Hundreds protest in Jerusalem against forced deportation of African migrants
Organizers call on government to halt plan, branding move ‘a stain on our morality as a society and a nation’
Some 1,500 people marched through Jerusalem on Saturday night, calling on the government to halt plans to deport nearly 40,000 African migrants and asylum-seekers.
The protesters, both local residents and migrants, held up signs saying “no to forced deportations,” and “love your brother as you love yourself.” Others carried pictures of migrants who were deported from Israel and later reportedly died while trying to reach Europe.
Authorities have launched a major drive to deport the vast majority of the 38,000 African asylum seekers and migrants still in the country, most of whom are from Eritrea and Sudan.
Thousands of the migrants have been told they have 60 days to accept an offer to leave the country for an unnamed African destination — known through press reports to be Rwanda — in exchange for $3,500 and a plane ticket. Those who don’t leave by April 1 will be incarcerated indefinitely.
“We are calling on the government and our public representatives to stop this disaster,” Adi Har Tzvi, one of the organizers, told the Ynet news site. “Deportation is not the solution.”
“This deportation, if we don’t stop it, will be a stain on our morality as a society and a nation,” Har Zvi said.
Israeli officials insist the vast majority of the migrants, whom they refer to as “infiltrators,” are job seekers, and therefore do not have a special right to remain in the country after entering it illegally. The officials object to claims the policy is racist, noting that some 4,000 white Ukrainian and Georgians were deported for immigration offenses in 2017.

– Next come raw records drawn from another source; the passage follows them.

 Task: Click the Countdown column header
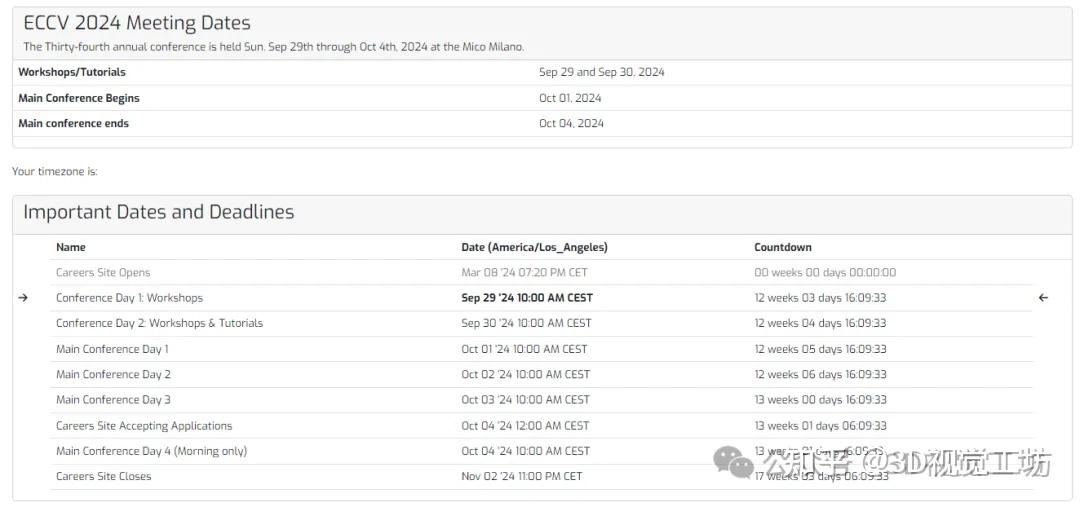pos(782,247)
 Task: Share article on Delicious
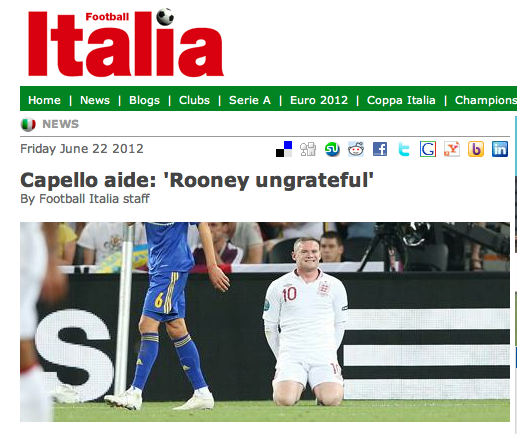click(284, 149)
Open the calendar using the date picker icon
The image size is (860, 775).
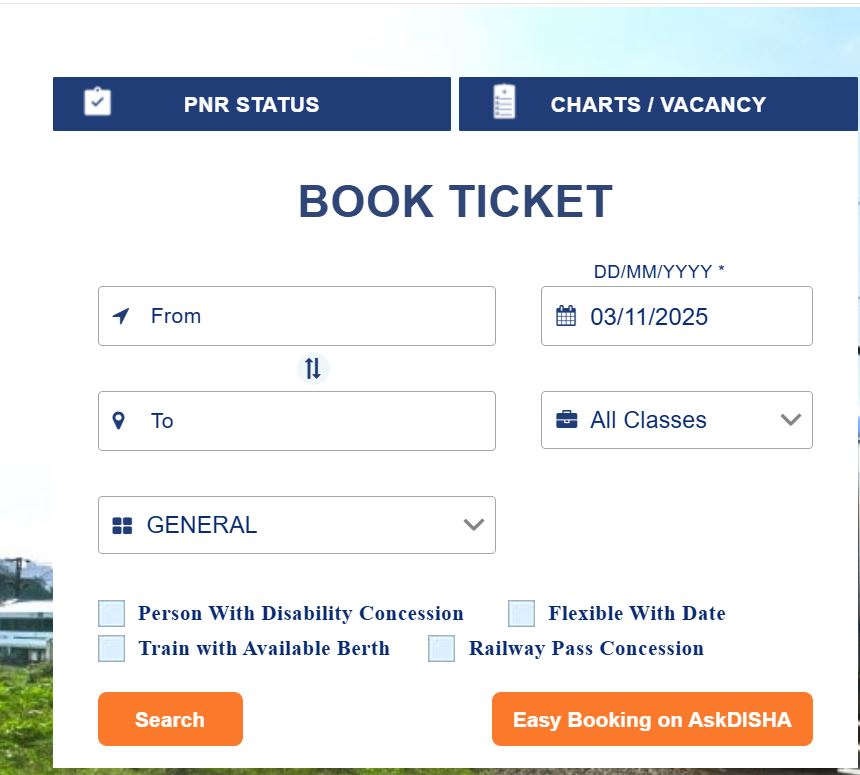click(564, 316)

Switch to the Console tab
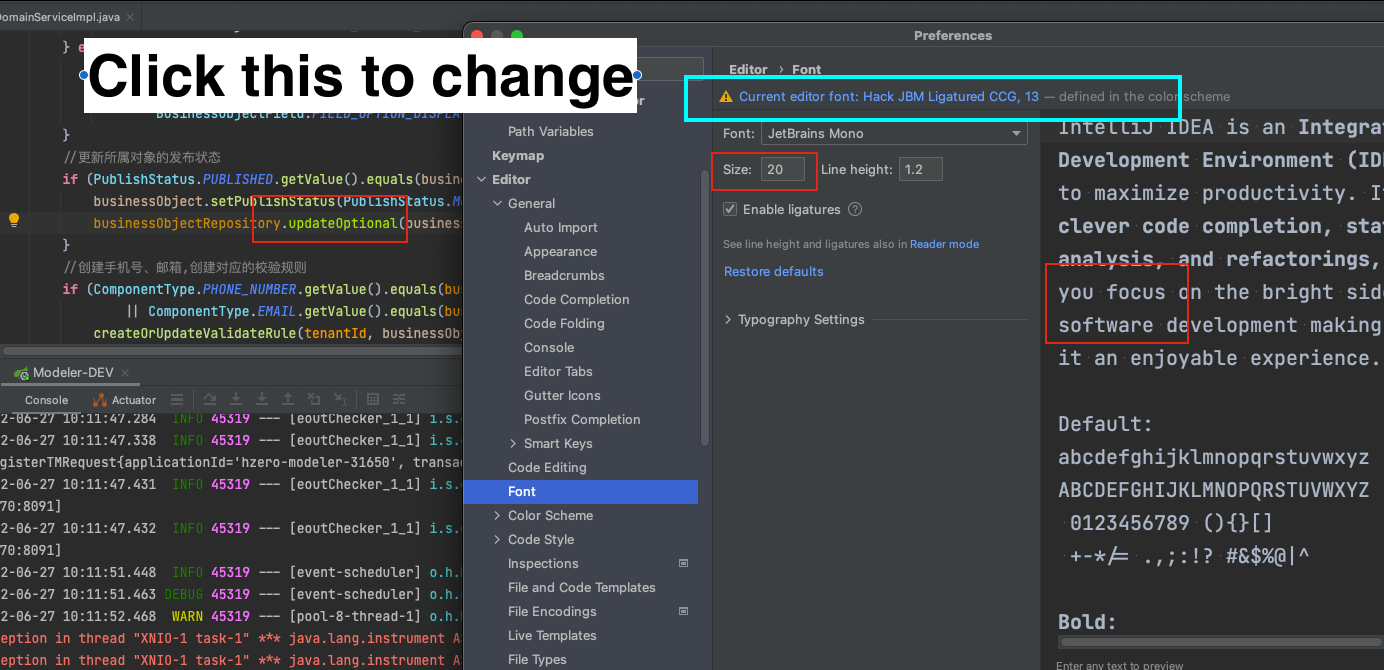point(46,400)
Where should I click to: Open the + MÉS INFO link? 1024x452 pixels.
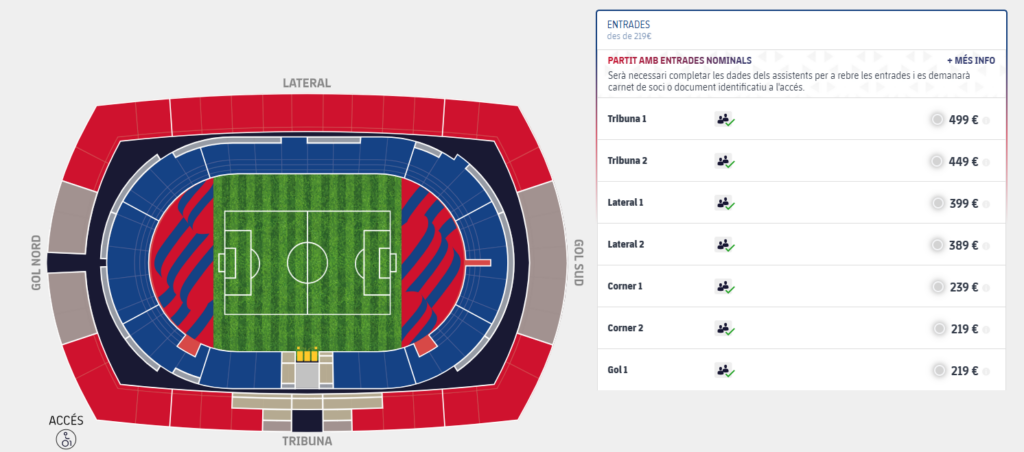971,60
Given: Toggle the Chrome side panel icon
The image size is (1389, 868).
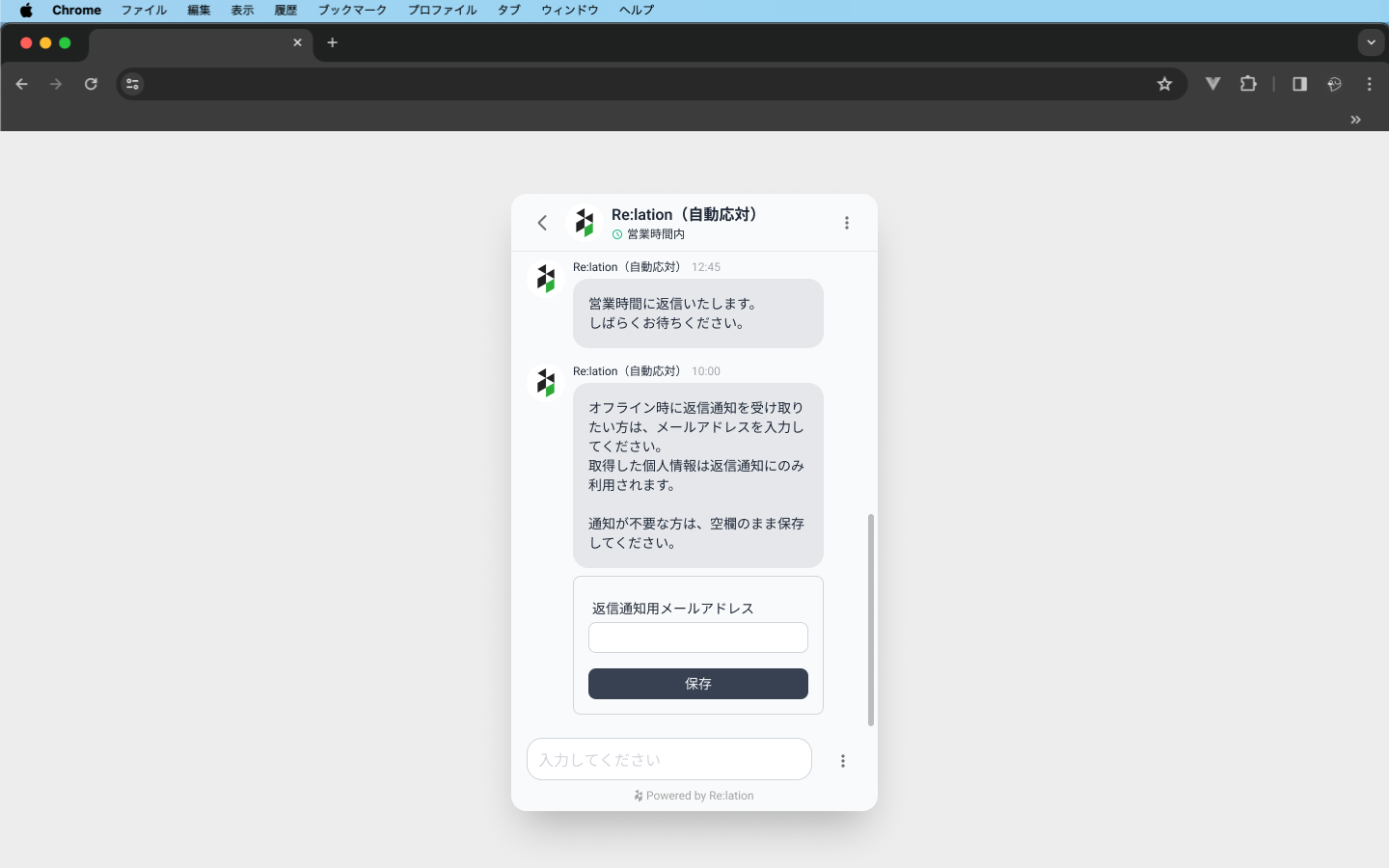Looking at the screenshot, I should tap(1299, 84).
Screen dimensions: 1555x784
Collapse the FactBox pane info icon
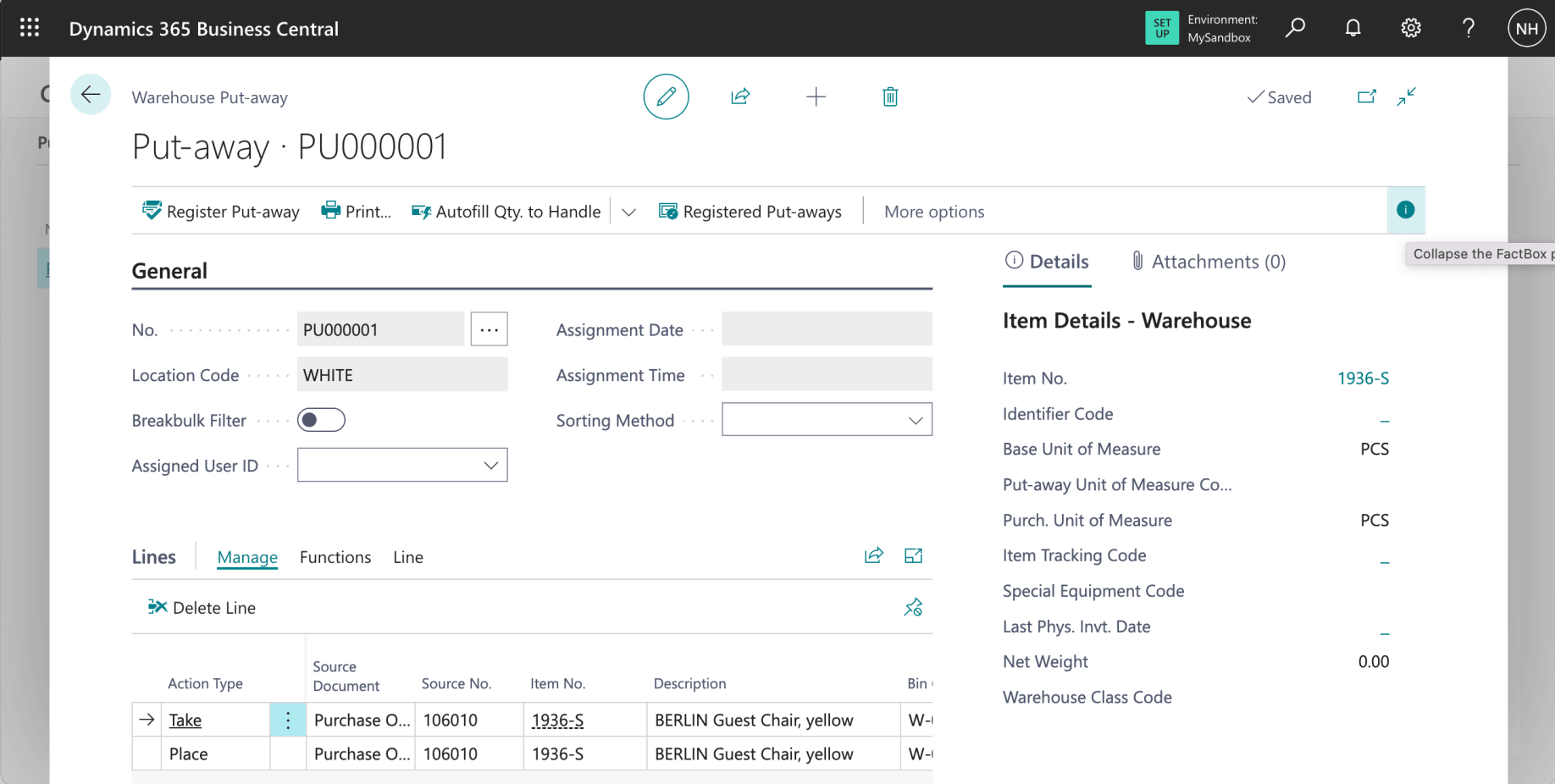point(1405,210)
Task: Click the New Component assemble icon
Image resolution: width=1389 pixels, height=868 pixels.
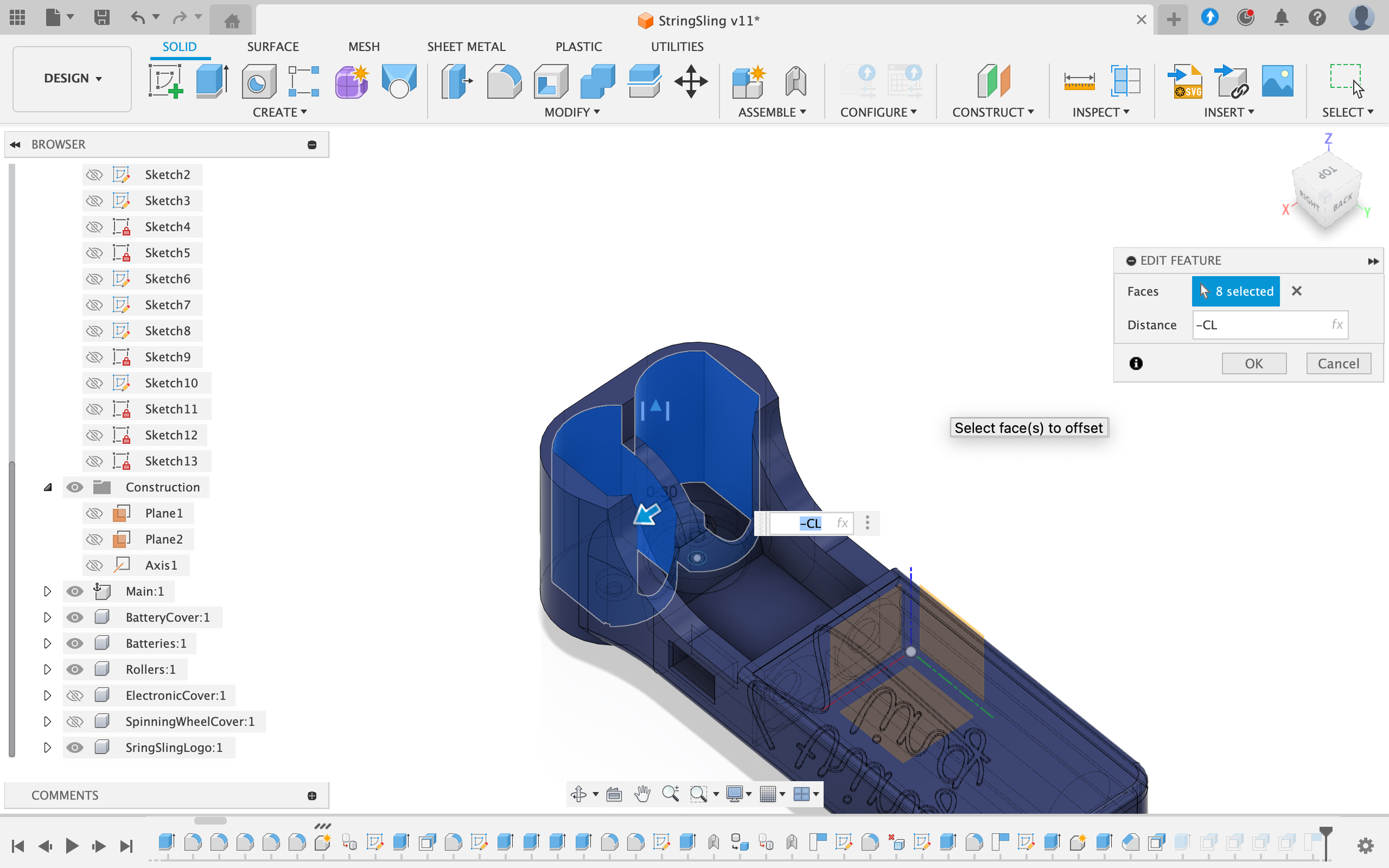Action: click(x=748, y=81)
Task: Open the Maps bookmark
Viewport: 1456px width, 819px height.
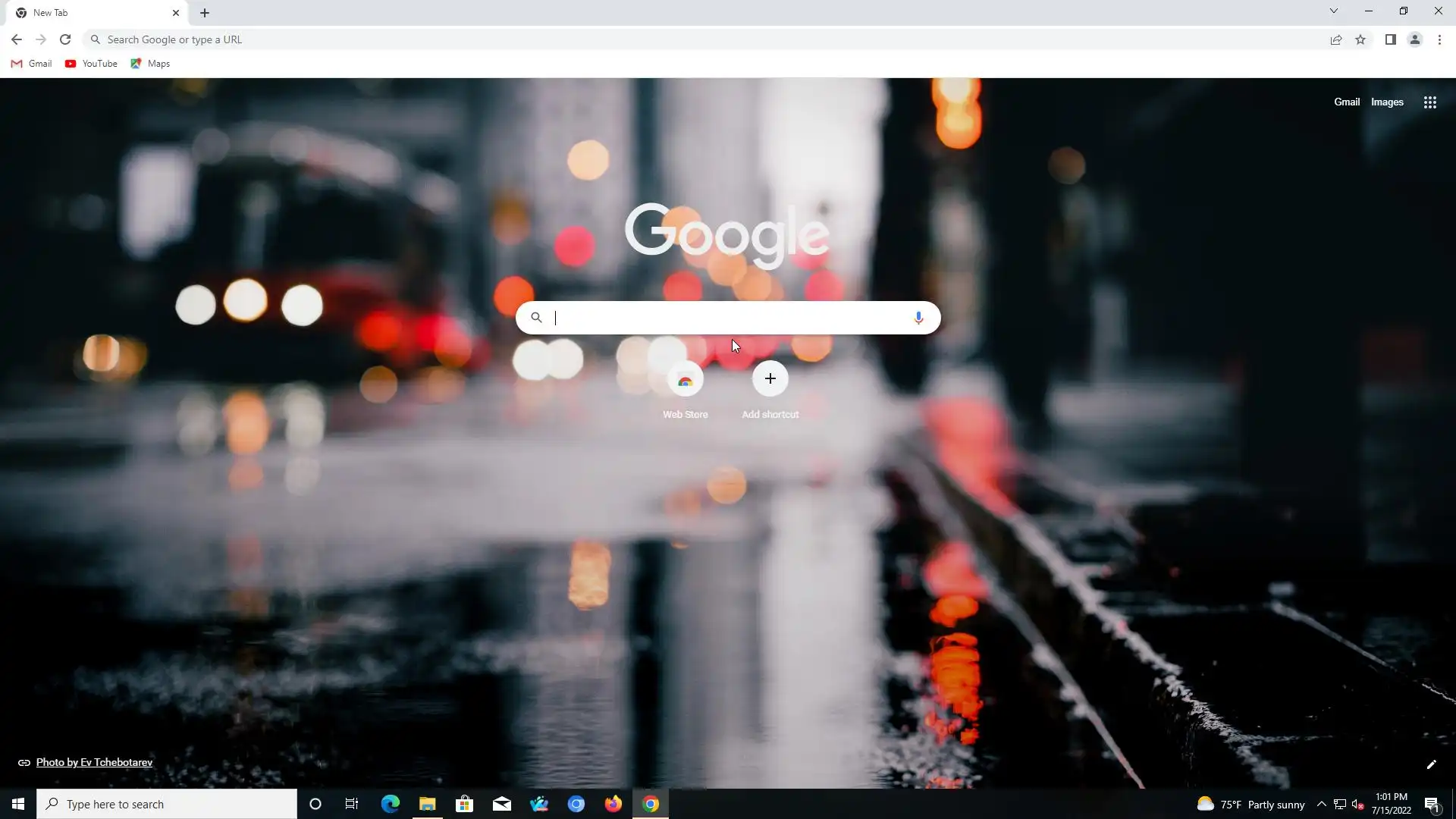Action: point(150,64)
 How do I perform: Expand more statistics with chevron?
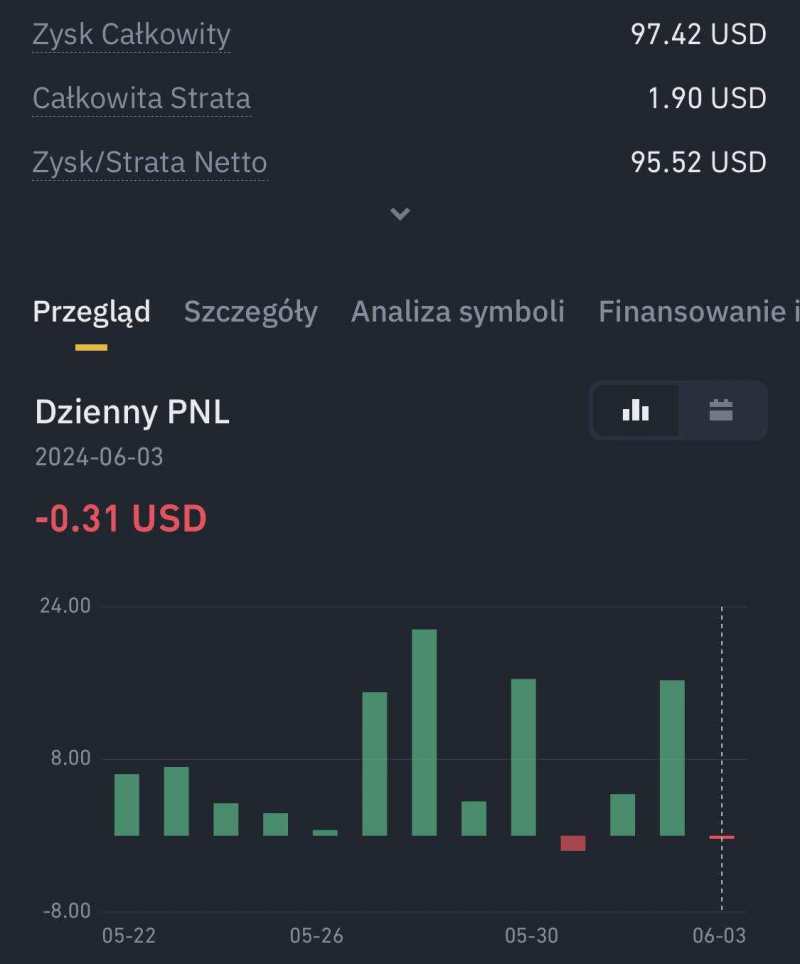tap(400, 214)
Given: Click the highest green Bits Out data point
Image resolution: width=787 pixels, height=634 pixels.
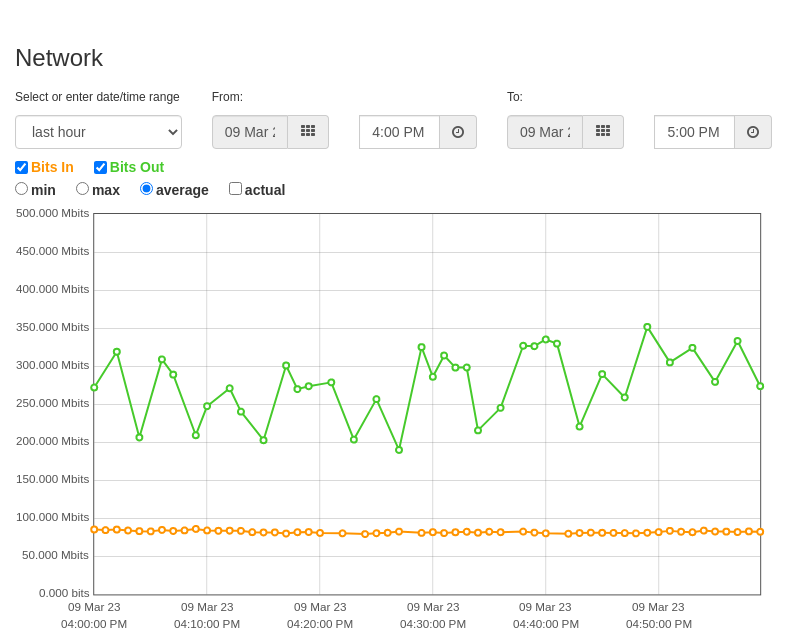Looking at the screenshot, I should (x=647, y=327).
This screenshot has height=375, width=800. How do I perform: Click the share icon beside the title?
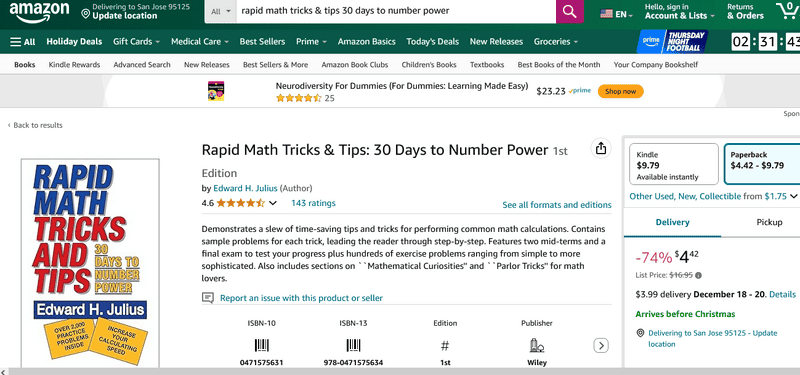tap(601, 148)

Backers of the asylum-seekers’ protest insist Israel has not been doing the minimum required by the 1951 Refugee Convention to ascertain whether the migrants are refugees. Only some 6,500 asylum seekers have gone through the Interior Ministry’s refugee status determination process, and just 11 of them, or 0.16 percent, were found eligible. Similar processes in most European countries found double-digit percentages qualified as refugees for migrant populations from Eritrea and Sudan.